Entries taken from a collection
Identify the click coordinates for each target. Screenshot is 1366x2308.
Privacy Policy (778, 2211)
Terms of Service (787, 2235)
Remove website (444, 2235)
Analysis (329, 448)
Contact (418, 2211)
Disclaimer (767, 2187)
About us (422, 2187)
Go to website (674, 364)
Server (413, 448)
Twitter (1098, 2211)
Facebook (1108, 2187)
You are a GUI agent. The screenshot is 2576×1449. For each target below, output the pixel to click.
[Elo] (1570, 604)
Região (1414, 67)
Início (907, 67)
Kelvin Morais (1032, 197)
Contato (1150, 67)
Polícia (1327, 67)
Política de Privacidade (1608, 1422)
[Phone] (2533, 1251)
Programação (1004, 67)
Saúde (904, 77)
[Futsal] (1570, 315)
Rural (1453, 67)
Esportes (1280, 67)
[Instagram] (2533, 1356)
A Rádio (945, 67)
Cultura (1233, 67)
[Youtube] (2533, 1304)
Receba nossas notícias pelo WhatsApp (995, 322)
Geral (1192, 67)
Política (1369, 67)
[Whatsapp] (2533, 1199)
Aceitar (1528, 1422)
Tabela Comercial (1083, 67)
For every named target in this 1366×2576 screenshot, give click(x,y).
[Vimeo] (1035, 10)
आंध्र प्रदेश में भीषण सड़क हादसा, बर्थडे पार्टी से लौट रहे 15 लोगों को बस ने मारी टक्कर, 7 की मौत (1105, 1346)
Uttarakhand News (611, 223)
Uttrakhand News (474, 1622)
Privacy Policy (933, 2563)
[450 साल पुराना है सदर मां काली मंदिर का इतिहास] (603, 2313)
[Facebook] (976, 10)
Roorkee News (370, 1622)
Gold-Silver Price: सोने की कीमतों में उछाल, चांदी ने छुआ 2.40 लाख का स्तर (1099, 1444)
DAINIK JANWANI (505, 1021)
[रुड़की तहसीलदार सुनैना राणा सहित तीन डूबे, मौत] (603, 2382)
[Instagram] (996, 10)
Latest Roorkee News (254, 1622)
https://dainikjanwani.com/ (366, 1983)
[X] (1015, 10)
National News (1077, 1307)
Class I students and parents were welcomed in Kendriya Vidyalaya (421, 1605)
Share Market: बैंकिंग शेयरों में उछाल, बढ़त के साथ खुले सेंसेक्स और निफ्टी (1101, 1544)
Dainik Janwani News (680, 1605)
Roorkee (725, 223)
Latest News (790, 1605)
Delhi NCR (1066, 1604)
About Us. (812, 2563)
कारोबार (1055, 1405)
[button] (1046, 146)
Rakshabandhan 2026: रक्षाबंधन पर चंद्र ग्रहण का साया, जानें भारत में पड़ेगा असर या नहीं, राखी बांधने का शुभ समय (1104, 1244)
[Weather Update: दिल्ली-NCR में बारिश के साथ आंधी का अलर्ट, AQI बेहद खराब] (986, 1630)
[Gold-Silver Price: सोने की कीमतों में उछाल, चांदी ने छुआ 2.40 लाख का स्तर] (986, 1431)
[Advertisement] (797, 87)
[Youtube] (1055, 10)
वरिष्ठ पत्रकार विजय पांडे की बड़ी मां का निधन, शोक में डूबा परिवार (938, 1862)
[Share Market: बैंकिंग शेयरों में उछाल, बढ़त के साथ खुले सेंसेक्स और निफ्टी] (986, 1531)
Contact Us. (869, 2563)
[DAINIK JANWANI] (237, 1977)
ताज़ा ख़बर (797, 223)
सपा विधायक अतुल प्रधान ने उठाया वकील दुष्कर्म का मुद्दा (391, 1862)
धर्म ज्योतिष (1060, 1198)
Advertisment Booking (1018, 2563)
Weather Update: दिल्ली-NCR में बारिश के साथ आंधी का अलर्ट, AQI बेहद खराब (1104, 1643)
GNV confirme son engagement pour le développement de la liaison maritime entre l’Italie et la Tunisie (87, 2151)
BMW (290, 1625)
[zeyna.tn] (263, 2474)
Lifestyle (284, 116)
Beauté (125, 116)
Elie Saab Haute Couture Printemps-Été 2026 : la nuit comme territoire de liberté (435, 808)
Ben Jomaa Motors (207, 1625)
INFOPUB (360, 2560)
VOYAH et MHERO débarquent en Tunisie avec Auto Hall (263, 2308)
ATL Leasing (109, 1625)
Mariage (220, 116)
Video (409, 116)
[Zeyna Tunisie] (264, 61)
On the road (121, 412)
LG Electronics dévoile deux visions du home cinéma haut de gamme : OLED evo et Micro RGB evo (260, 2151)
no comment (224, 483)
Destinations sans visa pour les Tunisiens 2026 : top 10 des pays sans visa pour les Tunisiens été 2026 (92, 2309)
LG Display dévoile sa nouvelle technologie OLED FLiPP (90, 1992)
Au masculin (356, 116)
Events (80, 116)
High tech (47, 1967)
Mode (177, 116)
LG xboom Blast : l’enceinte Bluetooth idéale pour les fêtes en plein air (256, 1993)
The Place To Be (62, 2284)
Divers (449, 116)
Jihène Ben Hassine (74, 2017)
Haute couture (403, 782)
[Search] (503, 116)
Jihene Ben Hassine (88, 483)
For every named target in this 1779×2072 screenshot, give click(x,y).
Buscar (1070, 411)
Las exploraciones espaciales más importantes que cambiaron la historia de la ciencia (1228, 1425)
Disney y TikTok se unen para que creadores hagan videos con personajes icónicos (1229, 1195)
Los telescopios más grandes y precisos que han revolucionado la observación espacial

→ **Assigned task**
Work out how many lines of the data above contain the string "dévoile" and give the number alone.

→ **Solution to this task**
2